A relação entre o Congresso Nacional e o governo do presidente Luiz Inácio Lula da Silva atravessa um dos momentos mais tensos deste mandato. A ausência dos presidentes da Câmara, Arthur Lira, e do Senado, Rodrigo Pacheco, na cerimônia de sanção da lei que isenta do Imposto de Renda quem ganha até R$ 5 mil foi interpretada como um recado político claro e acentuou o distanciamento entre Legislativo e Executivo.
Nos bastidores de Brasília, líderes afirmam que a base parlamentar está descontente e que a pauta prioritária do governo corre risco de travar.

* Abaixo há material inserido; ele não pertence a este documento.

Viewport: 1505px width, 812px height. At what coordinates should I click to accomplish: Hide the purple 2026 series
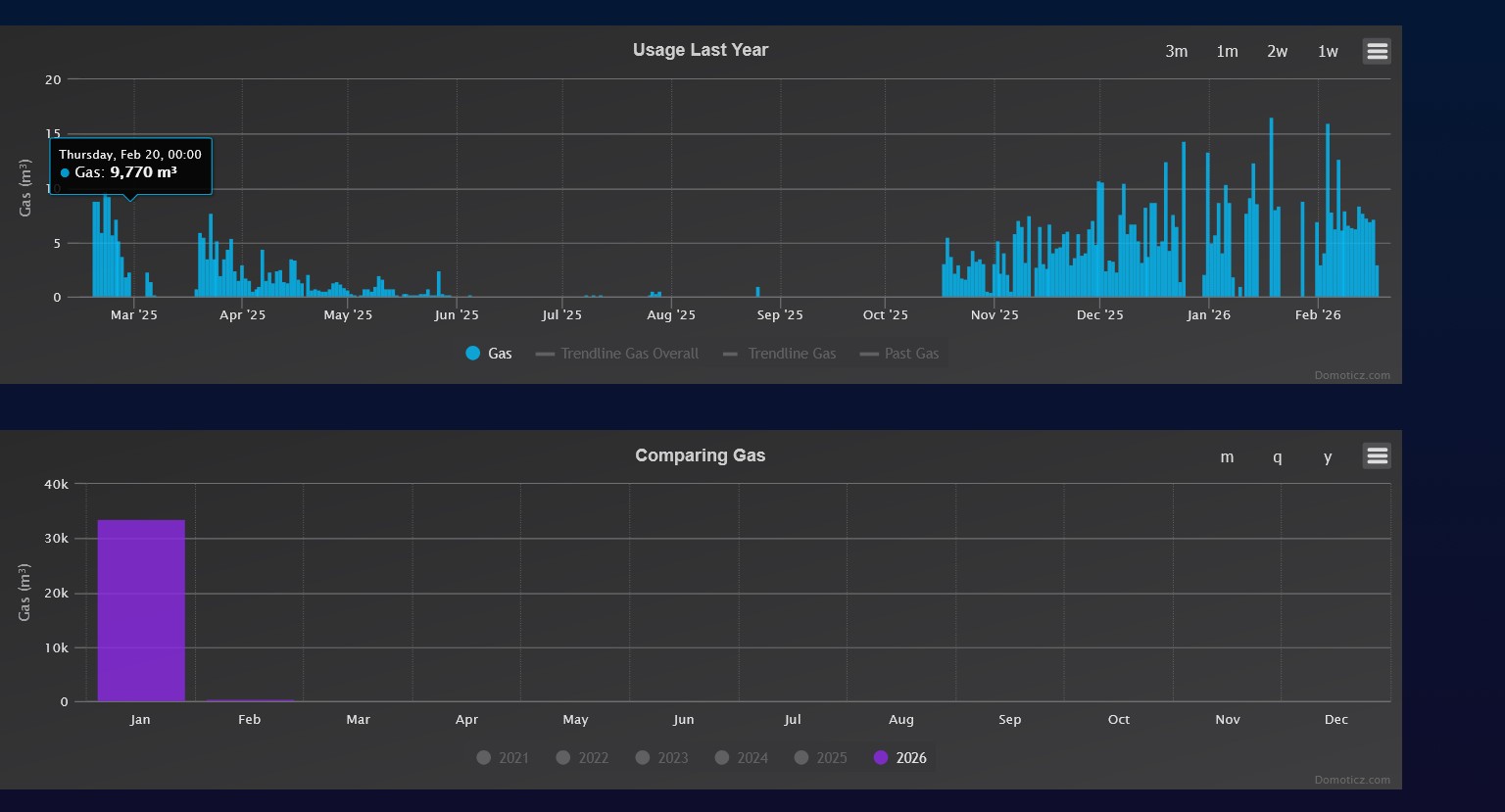[x=899, y=758]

As divergências envolvem articulação política, liberação de emendas e condução de reformas consideradas estratégicas pelo Planalto. O gesto de Lira e Pacheco, ao não comparecer ao evento, expôs publicamente o desgaste.
Julgamento no STM: Bolsonaro e militares condenados
Paralelamente ao impasse político, outro episódio deve manter o clima de tensão: o julgamento, pelo Superior Tribunal Militar (STM), da perda de patente de Jair Bolsonaro e de militares envolvidos na tentativa de golpe de Estado. O processo está previsto para 2026 e representa mais um capítulo da crise institucional vivida pelo país desde os atos de 8 de janeiro.
O STM analisará se os condenados podem manter seus postos e benefícios, mesmo após a sentença criminal. A eventual perda de patente é considerada uma das punições mais duras previstas para militares — e a decisão tende a gerar repercussões políticas e jurídicas de grande alcance.
Impacto na governabilidade
A combinação entre a crise com o Congresso e a perspectiva de julgamento de Bolsonaro em uma corte militar cria um ambiente de alta sensibilidade em Brasília. A relação entre os poderes, já fragilizada, passa a operar sob maior pressão, e observadores avaliam que a governabilidade pode ser prejudicada caso o conflito se intensifique.
Líderes partidários alertam para a possibilidade de travamento de projetos relevantes, além de um clima de imprevisibilidade política às vésperas de um novo ciclo eleitoral. O Planalto, por sua vez, tenta reorganizar pontes e retomar negociações com as cúpulas do Legislativo para evitar que a tensão se transforme em enfrentamento aberto.
Conclusão
O cenário político brasileiro entra em uma nova fase de disputas e reposicionamentos. A relação estremecida entre Congresso e Executivo, somada ao julgamento no STM envolvendo um ex-presidente, reforça o clima de incerteza institucional no país. Nos próximos meses, a postura dos líderes parlamentares e do governo será decisiva para definir se o ambiente político caminhará para a estabilidade ou para novos conflitos.